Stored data
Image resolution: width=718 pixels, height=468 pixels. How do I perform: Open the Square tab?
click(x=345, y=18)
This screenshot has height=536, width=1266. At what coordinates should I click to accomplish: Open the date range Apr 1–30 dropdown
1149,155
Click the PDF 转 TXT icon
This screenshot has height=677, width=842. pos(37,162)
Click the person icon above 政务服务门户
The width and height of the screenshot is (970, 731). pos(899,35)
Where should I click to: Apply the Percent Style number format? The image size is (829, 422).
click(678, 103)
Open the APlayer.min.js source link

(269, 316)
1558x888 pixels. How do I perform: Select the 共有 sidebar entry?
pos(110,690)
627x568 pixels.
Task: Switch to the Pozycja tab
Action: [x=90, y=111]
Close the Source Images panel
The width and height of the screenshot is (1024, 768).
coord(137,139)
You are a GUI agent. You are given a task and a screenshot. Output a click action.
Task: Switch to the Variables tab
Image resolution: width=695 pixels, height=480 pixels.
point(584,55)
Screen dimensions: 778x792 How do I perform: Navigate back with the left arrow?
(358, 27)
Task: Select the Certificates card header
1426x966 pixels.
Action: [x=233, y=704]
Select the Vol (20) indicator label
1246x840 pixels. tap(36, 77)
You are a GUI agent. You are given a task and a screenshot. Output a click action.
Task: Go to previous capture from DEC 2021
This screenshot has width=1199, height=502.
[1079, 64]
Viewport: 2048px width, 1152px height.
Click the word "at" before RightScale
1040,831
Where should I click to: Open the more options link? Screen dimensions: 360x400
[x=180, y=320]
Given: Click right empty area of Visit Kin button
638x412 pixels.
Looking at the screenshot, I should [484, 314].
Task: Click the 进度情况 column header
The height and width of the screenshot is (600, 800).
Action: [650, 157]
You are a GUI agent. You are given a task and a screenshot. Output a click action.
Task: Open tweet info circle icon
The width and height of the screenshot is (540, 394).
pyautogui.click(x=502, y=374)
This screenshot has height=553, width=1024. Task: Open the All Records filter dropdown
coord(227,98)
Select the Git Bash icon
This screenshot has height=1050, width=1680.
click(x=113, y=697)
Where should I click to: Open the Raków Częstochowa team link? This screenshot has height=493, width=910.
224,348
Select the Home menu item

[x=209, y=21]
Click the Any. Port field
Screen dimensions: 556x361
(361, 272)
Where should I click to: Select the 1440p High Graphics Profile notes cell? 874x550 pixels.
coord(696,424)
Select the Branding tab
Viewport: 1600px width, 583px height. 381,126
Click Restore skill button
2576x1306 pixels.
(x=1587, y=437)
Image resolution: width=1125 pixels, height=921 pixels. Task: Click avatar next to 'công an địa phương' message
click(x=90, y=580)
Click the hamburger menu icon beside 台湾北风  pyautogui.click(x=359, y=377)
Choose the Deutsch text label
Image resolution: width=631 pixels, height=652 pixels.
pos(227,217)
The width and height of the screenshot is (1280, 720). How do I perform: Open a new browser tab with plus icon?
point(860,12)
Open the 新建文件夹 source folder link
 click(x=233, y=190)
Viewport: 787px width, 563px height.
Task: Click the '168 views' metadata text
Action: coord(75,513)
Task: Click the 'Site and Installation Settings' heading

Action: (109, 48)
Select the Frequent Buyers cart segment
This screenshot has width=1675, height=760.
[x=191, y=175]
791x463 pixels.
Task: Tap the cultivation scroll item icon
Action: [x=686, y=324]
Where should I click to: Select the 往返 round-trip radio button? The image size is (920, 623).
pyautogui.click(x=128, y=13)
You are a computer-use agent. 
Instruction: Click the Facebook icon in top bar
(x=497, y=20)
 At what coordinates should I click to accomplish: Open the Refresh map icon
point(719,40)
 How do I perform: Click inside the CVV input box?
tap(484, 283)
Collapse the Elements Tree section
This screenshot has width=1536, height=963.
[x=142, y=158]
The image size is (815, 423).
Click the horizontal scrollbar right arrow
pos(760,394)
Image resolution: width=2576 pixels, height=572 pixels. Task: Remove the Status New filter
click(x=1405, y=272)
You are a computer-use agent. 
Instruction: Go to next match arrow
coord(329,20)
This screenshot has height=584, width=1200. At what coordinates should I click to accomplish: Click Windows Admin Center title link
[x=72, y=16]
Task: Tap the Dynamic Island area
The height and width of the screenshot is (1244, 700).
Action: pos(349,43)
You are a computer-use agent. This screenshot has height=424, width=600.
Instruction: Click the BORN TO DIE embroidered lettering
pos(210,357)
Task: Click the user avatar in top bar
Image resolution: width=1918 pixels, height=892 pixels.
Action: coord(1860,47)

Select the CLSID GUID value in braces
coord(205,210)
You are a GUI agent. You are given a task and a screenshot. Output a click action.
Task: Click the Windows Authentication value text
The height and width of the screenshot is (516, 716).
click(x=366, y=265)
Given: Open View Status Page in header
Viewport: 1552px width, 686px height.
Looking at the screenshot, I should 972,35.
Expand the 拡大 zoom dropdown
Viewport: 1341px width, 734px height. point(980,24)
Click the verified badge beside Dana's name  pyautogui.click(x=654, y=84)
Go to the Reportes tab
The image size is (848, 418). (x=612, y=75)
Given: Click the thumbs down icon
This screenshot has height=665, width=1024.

Problem statement: What you hand back must match the records above exactly.

Written answer:
Image resolution: width=718 pixels, height=468 pixels. How do I perform: Open the Square tab?
click(x=345, y=18)
This screenshot has height=536, width=1266. At what coordinates should I click to accomplish: Open the date range Apr 1–30 dropdown
1149,155
Click the PDF 转 TXT icon
This screenshot has height=677, width=842. pos(37,162)
Click the person icon above 政务服务门户
The width and height of the screenshot is (970, 731). pos(899,35)
Where should I click to: Apply the Percent Style number format? The image size is (829, 422).
click(678, 103)
Open the APlayer.min.js source link

(269, 316)
1558x888 pixels. How do I perform: Select the 共有 sidebar entry?
pos(110,690)
627x568 pixels.
Task: Switch to the Pozycja tab
Action: [x=90, y=111]
Close the Source Images panel
The width and height of the screenshot is (1024, 768).
coord(137,139)
You are a GUI agent. You are given a task and a screenshot. Output a click action.
Task: Switch to the Variables tab
Image resolution: width=695 pixels, height=480 pixels.
point(584,55)
Screen dimensions: 778x792 How do I perform: Navigate back with the left arrow?
(358, 27)
Task: Select the Certificates card header
1426x966 pixels.
Action: [x=233, y=704]
Select the Vol (20) indicator label
1246x840 pixels. tap(36, 77)
You are a GUI agent. You are given a task and a screenshot. Output a click action.
Task: Go to previous capture from DEC 2021
This screenshot has width=1199, height=502.
[1079, 64]
Viewport: 2048px width, 1152px height.
Click the word "at" before RightScale
1040,831
Where should I click to: Open the more options link? Screen dimensions: 360x400
[x=180, y=320]
Given: Click right empty area of Visit Kin button
638x412 pixels.
Looking at the screenshot, I should [484, 314].
Task: Click the 进度情况 column header
The height and width of the screenshot is (600, 800).
Action: [650, 157]
You are a GUI agent. You are given a task and a screenshot. Output a click action.
Task: Open tweet info circle icon
The width and height of the screenshot is (540, 394).
pyautogui.click(x=502, y=374)
This screenshot has height=553, width=1024. Task: Open the All Records filter dropdown
coord(227,98)
Select the Git Bash icon
This screenshot has height=1050, width=1680.
click(x=113, y=697)
Where should I click to: Open the Raków Częstochowa team link? This screenshot has height=493, width=910.
224,348
Select the Home menu item

[x=209, y=21]
Click the Any. Port field
Screen dimensions: 556x361
(361, 272)
Where should I click to: Select the 1440p High Graphics Profile notes cell? 874x550 pixels.
coord(696,424)
Select the Branding tab
Viewport: 1600px width, 583px height. 381,126
Click Restore skill button
2576x1306 pixels.
(x=1587, y=437)
Image resolution: width=1125 pixels, height=921 pixels. Task: Click avatar next to 'công an địa phương' message
click(x=90, y=580)
Click the hamburger menu icon beside 台湾北风  pyautogui.click(x=359, y=377)
Choose the Deutsch text label
Image resolution: width=631 pixels, height=652 pixels.
pos(227,217)
The width and height of the screenshot is (1280, 720). How do I perform: Open a new browser tab with plus icon?
point(860,12)
Open the 新建文件夹 source folder link
 click(x=233, y=190)
Viewport: 787px width, 563px height.
Task: Click the '168 views' metadata text
Action: coord(75,513)
Task: Click the 'Site and Installation Settings' heading

Action: (109, 48)
Select the Frequent Buyers cart segment
This screenshot has width=1675, height=760.
[x=191, y=175]
791x463 pixels.
Task: Tap the cultivation scroll item icon
Action: [x=686, y=324]
Where should I click to: Select the 往返 round-trip radio button? The image size is (920, 623).
pyautogui.click(x=128, y=13)
You are a computer-use agent. 
Instruction: Click the Facebook icon in top bar
(x=497, y=20)
 At what coordinates should I click to accomplish: Open the Refresh map icon
point(719,40)
 How do I perform: Click inside the CVV input box?
tap(484, 283)
Collapse the Elements Tree section
This screenshot has width=1536, height=963.
[x=142, y=158]
The image size is (815, 423).
Click the horizontal scrollbar right arrow
pos(760,394)
Image resolution: width=2576 pixels, height=572 pixels. Task: Remove the Status New filter
click(x=1405, y=272)
You are a computer-use agent. 
Instruction: Go to next match arrow
coord(329,20)
This screenshot has height=584, width=1200. At what coordinates should I click to accomplish: Click Windows Admin Center title link
[x=72, y=16]
Task: Tap the Dynamic Island area
The height and width of the screenshot is (1244, 700).
Action: pos(349,43)
You are a computer-use agent. This screenshot has height=424, width=600.
Instruction: Click the BORN TO DIE embroidered lettering
pos(210,357)
Task: Click the user avatar in top bar
Image resolution: width=1918 pixels, height=892 pixels.
Action: coord(1860,47)

Select the CLSID GUID value in braces
coord(205,210)
You are a GUI agent. You are given a task and a screenshot. Output a click action.
Task: Click the Windows Authentication value text
The height and width of the screenshot is (516, 716).
click(x=366, y=265)
Given: Open View Status Page in header
Viewport: 1552px width, 686px height.
Looking at the screenshot, I should 972,35.
Expand the 拡大 zoom dropdown
Viewport: 1341px width, 734px height. point(980,24)
Click the verified badge beside Dana's name  pyautogui.click(x=654, y=84)
Go to the Reportes tab
The image size is (848, 418). (x=612, y=75)
Given: Click the thumbs down icon
This screenshot has height=665, width=1024.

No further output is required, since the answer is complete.